Yellow-rumped Cacique

Cacicus cela

The Yellow-rumped Cacique (Cacicus cela) is a passerine bird of striking contrast, belonging to the New World family Icteridae. It is a slim bird, adorned with predominantly black plumage, which is complemented by a vivid yellow rump, tail base, lower belly, and wing "epaulets". The male, larger than the female, measures an average of 28 centimeters in length and weighs about 104 grams. The female, slightly smaller at 23 centimeters, weighs approximately 60 grams. Both sexes have blue eyes and a pale yellow pointed bill, with the female presenting a duller black hue compared to the male. Juveniles resemble females but have dark eyes and a brown bill base.

Identification Tips

When identifying the Yellow-rumped Cacique, look for the distinctive yellow rump and lower belly, which contrast sharply with the bird's otherwise black body. The long tail and pointed bill are also key features.
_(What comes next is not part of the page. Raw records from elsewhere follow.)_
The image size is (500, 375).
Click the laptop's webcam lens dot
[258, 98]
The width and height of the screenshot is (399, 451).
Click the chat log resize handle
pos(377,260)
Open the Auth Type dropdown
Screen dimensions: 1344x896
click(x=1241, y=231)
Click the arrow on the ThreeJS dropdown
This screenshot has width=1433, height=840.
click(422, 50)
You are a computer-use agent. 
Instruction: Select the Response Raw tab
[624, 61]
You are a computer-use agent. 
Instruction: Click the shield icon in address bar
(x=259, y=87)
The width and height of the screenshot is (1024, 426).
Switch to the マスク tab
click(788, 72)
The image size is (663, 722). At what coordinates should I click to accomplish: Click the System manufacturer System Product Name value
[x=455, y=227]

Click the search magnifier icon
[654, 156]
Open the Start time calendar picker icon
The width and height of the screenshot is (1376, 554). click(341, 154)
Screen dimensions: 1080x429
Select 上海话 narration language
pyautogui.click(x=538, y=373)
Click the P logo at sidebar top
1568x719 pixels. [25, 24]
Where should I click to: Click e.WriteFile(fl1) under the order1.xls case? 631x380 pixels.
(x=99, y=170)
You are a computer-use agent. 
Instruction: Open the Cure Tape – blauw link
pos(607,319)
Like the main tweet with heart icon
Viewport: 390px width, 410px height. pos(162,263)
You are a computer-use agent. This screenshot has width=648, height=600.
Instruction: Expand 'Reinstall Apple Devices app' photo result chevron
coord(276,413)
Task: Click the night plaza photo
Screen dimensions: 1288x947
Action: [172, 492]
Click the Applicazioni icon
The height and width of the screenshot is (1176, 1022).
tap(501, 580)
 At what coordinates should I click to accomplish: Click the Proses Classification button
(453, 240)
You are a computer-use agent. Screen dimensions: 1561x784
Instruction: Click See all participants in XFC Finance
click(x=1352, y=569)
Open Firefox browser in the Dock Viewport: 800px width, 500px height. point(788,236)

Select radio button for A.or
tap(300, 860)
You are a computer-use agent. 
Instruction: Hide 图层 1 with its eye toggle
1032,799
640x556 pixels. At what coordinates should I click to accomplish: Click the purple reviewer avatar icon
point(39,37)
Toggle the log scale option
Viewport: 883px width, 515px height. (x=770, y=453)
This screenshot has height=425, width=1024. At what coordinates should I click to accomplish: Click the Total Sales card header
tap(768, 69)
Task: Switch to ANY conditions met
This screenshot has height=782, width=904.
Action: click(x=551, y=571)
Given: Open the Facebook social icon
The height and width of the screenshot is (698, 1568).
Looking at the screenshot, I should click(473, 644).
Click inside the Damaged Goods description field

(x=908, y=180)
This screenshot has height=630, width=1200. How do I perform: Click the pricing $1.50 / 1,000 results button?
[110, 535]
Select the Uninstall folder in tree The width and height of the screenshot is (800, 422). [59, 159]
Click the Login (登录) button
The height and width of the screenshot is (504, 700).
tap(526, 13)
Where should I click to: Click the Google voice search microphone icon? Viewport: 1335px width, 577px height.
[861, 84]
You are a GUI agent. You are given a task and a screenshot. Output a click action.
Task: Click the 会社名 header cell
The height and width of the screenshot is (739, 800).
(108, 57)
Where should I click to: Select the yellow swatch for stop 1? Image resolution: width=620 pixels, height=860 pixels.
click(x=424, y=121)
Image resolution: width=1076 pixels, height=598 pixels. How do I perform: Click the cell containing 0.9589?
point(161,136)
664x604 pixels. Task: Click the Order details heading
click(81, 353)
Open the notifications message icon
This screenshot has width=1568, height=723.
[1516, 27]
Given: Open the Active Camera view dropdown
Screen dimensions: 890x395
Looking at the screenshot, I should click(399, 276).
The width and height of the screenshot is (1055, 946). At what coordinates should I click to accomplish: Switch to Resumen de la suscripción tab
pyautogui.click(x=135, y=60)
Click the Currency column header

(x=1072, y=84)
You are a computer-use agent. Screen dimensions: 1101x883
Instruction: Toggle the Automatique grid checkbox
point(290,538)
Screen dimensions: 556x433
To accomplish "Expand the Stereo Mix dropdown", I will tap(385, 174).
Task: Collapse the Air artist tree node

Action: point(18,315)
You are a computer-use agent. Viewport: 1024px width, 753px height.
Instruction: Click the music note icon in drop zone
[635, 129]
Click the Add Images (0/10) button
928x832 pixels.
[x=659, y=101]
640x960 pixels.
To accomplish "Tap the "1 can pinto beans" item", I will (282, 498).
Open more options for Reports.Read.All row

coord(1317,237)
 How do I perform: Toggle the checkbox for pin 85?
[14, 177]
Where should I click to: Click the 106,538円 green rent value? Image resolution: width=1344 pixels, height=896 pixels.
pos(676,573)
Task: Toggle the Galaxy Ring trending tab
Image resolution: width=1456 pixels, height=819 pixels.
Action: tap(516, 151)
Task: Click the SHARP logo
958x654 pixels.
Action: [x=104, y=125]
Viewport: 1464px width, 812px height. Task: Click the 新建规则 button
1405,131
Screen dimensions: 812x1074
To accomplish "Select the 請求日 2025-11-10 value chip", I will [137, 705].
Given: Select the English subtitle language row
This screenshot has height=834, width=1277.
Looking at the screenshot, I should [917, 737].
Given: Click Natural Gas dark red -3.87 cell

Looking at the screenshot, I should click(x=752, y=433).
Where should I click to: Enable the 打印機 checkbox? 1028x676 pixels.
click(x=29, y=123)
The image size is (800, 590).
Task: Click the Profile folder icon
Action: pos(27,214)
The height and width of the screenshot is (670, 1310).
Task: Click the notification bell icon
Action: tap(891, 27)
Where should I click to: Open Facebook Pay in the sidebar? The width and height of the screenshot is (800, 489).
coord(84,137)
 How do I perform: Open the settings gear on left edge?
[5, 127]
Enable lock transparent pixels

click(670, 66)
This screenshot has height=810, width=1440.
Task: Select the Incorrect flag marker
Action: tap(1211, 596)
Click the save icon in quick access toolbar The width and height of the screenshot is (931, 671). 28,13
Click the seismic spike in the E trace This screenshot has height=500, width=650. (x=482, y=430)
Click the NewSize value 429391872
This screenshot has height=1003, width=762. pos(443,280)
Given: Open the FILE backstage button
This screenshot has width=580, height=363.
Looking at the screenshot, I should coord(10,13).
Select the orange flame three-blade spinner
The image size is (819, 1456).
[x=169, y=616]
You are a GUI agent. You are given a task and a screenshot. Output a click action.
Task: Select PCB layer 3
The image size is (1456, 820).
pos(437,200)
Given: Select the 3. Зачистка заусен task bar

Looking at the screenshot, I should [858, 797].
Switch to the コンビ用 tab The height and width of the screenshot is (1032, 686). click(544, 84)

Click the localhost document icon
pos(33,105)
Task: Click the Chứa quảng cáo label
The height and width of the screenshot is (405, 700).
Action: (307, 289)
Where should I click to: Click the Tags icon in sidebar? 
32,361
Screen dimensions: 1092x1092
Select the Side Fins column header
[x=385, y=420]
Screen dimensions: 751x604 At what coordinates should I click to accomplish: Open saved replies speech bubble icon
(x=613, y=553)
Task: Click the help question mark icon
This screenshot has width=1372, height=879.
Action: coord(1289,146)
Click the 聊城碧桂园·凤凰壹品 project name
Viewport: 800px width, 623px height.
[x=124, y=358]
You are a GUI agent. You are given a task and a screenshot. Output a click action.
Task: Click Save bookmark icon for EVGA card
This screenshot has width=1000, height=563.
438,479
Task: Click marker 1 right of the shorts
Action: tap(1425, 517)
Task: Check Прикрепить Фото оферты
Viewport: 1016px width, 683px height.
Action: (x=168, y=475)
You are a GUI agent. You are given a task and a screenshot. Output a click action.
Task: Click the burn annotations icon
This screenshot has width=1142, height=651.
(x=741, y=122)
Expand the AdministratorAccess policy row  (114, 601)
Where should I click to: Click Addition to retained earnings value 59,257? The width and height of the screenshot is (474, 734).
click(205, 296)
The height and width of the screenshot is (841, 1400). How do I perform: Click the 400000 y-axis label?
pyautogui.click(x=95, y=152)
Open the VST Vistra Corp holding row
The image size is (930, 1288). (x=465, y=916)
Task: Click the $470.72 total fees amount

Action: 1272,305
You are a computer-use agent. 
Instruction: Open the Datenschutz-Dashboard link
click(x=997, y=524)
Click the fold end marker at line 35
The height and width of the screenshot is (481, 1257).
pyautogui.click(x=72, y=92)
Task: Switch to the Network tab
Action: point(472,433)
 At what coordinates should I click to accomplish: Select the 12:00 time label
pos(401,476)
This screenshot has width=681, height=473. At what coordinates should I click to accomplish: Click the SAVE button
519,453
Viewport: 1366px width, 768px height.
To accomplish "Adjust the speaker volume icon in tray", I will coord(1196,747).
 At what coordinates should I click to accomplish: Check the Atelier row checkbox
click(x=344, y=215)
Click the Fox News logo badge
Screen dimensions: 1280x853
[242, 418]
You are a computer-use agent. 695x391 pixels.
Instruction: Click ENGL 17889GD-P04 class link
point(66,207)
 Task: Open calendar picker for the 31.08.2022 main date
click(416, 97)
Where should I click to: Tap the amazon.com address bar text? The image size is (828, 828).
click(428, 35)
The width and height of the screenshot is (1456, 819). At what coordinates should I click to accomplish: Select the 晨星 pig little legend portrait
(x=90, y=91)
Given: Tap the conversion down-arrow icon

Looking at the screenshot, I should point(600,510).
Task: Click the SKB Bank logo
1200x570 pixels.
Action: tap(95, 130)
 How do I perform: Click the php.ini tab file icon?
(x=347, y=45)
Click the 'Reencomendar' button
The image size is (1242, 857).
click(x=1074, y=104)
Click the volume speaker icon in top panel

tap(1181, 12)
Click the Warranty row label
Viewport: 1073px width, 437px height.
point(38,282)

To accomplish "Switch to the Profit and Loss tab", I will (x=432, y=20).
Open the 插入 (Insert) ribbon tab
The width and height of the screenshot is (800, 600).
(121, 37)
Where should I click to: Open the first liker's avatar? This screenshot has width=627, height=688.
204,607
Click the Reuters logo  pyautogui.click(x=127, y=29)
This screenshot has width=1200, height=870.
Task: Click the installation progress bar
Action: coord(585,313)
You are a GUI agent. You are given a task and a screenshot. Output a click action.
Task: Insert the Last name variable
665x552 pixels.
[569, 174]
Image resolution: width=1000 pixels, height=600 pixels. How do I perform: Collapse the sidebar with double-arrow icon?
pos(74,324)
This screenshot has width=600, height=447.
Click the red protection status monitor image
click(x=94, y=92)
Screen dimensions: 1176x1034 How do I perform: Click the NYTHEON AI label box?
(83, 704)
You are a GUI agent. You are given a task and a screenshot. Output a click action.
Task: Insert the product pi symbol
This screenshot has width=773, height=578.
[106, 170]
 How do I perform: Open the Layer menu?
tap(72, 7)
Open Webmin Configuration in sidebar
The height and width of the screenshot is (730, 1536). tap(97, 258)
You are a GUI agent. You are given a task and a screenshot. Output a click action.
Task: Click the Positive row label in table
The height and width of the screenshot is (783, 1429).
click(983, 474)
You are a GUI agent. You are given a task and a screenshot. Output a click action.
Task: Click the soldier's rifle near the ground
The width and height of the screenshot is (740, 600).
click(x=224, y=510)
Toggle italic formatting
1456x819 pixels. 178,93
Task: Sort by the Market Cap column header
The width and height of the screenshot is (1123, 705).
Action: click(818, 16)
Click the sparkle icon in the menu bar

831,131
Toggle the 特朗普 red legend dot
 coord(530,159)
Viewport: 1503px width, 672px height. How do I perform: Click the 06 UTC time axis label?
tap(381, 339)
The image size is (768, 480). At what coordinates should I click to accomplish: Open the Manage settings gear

Males are larger and have a brighter black coloration than females.

Habitat

This species thrives in open woodlands and cultivated areas that boast large trees, which provide both food and nesting opportunities.

Distribution

The Yellow-rumped Cacique is native to northern South America, with its range extending from Panama and Trinidad southward to Peru, Bolivia, and central Brazil. Sightings have been reported as far north as Nayarit state in Mexico.

Behaviour

The Yellow-rumped Cacique is known for its gregarious nature. It feeds on a diet of large insects, spiders, nectar, and fruit, making it an active forager across its habitat.

Song & Calls

The male's song is a captivating blend of fluting notes interspersed with cackles, wheezes, and occasionally mimicry. The species has a repertoire of varied calls, and the sounds of an active colony can carry over a considerable distance.

Breeding

A colonial breeder, the Yellow-rumped Cacique may construct up to 100 bag-shaped nests in a single tree, often in the vicinity of an active wasp nest for protection. The female is solely responsible for nest building, incubation, and chick rearing. Nests are 30–45 cm long, widening at the base, and hang from the end of a branch. The typical clutch consists of two pale blue or white eggs, speckled with dark blotches. Incubation starts after the second egg is laid and lasts for about 13 to 14 days. Fledging occurs in 34 to 40 days, with usually only one chick per nest reaching this stage.

Similar Species

The Yellow-rumped Cacique can be confused with other members of the Icteridae family, but its distinctive yellow rump and lower belly, as well as its unique nesting habits, help differentiate it from its relatives.

Diet and Feeding

The diet of the Yellow-rumped Cacique includes beetles, caterpillars, crickets, grasshoppers, katydids, orb-weaver spiders, nectar, and fruits such as chupa-chupa and figs. It forages both in the canopy and at lower levels, often in groups.

Conservation status

The IUCN has classified the Yellow-rumped Cacique as Least Concern, noting that the species has benefited from the creation of more open habitats due to deforestation and ranching. It does not currently face significant threats to its population.